風景の模型(15)塩尻市の立体地形図

はじめに
 下西条みどりの会から塩尻市立体地形図完成の披露・祝賀会のご案内を頂いた。9月14日が都合が悪く、出席できないが、11月の下西条の文化祭で披露があるということなのでぜひ、行きたいと考えている。
 この立体地形図は塩尻市の広域合併を契機に広がった市域を眺望できる地形模型を作ろうと、下西条のみどりの会が1週間に1回づつ集まって、4年2ヶ月3000時間を費やして完成に至ったものである。2万5千分の1の地形図の等高線をたどってコルク板を切り抜き、それを120枚以上重ね、最後を市長が積み上げて完成させるということである。

立体地図の効用
 みどりの会の方々のこの立体地形図の情熱がどこから生まれているのか、以前からいろいろと想像している。多くの人の自由な参加によって成り立っているので、一人ひとり、その情熱は異なるかもしれないが、共同して取り組むことには何か共通の目的意識があると思うのである。最初の地形模型は、模型作りの方法を学習するところから始まっているということである。地形模型を作る目的は、みどりの会が地域の森林や植生の育成に取り組むに当たって、下西条集落の裏山となる霧訪山につながる山地の全貌を共同で理解することにあったのではないだろうか。学習の後、下西条集落と裏山の区域一帯の模型づくりが開始され完成した。これによって、山地の野草や樹木の位置を模型上に記して共通の認識となることが可能となった。
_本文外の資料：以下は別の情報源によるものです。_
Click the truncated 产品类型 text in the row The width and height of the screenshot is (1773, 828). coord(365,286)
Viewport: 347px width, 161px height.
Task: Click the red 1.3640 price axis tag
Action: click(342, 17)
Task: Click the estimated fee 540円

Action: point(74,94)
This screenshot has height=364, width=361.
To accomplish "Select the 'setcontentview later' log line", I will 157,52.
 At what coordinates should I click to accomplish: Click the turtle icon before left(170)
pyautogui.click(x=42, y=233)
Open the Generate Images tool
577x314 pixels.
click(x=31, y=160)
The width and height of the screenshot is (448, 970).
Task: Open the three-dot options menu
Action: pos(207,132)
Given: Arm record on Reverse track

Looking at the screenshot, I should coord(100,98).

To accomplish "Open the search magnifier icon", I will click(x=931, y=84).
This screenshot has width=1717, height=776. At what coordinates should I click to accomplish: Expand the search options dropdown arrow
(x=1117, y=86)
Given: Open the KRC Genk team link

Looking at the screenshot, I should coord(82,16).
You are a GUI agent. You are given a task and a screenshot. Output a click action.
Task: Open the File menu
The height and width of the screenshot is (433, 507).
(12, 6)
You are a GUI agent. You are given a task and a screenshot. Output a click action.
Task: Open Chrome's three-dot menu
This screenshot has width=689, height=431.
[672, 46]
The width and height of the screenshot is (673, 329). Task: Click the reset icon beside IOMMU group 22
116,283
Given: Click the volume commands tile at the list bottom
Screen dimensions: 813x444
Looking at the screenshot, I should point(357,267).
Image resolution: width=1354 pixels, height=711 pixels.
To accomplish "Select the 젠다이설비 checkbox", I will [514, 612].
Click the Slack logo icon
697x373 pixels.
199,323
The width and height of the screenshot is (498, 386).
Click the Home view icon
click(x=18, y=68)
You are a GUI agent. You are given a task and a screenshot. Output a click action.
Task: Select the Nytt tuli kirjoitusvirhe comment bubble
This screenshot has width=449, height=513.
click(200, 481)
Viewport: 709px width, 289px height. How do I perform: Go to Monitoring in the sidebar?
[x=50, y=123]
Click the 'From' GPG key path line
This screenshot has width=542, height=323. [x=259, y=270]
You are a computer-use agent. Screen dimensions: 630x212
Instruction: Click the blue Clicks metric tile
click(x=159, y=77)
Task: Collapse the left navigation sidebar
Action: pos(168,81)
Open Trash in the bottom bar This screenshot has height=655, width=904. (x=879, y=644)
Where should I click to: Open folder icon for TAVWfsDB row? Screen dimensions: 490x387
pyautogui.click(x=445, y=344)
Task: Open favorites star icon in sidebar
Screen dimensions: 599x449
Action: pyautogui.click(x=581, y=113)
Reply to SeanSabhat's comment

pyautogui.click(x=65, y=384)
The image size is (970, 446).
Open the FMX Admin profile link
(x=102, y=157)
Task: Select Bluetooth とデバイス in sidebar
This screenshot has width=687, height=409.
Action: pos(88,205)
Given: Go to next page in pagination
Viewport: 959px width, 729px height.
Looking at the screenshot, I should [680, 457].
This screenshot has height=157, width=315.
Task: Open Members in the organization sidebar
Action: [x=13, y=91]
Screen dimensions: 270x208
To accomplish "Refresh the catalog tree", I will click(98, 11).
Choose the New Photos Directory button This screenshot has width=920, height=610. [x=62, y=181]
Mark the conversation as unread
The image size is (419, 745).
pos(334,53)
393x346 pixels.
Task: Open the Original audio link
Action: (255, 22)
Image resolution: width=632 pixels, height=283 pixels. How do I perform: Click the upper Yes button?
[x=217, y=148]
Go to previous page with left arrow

モミの巨木がどこにあるか、貴重な野草の群落がどこにあるかが一目瞭然となった。さらに、霧訪山の登山道の整備に取り組むにも、大いに役立てられたことであろう。
 地形図を立体化することで、どこに何があるか、そこに到達するためにはどれだけ時間と労力がかkるかが分かり、地図と実体験とを結合させるのに役立てられたと言える。突然の災害があり、山地の危険性が意識された時、どこが被害箇所かによって危険の要因の理解にも役立てられた。地域環境としての山地を共通して理解する上で役立つことを実際経験することになった。みどりの会の取り組みも、山地の利用が行われなくなり、放置された山地を昔のように親しまれる場所とすることを目的として始まったときくが、利用されていた時代には、山地は余すところなく住民の知るところだったのであろう。そのかっての知識が再現する上で立体地形図は効果的であったといえる。地形図に示された場所は住民の誰かの経験がこめられ、なんらかの資源の所在を示すものであり、こうした住民生活の意味を再現させたのである。

立体地図による取り組み
 生活区域の範囲を超えて、合併して広域化した区域の立体地形図に、何故、取り組んできたのであろうか。市域は木曾谷へと広がり、山地の領域は中央アルプスを含むものとなった。都市部は近郊農村を越えて山地の流域の奥地に広がった。都市と農村、山地の自然環境を一体とした生活圏域が成立したことになる。下西条は市域の境界地区であったのに、ほとんど中心の位置になり、都市部と自然環境の結節点を意味するようになってきた。歴史を遡れば、中仙道で木曾の奈良井宿から塩尻宿、小野宿は連結していたのである。豊かな松本平に面して、農村と都市が発展してきたが、山地の自然環境から遊離もしてきた。これを広域合併は解消できるチャンスともなっているのである。
 期せずして取り組まれてきた、あるいは大きな期待で取り組まれてきた立体地形図に市長が最後の手を入れることは大きな意味があると思うのである。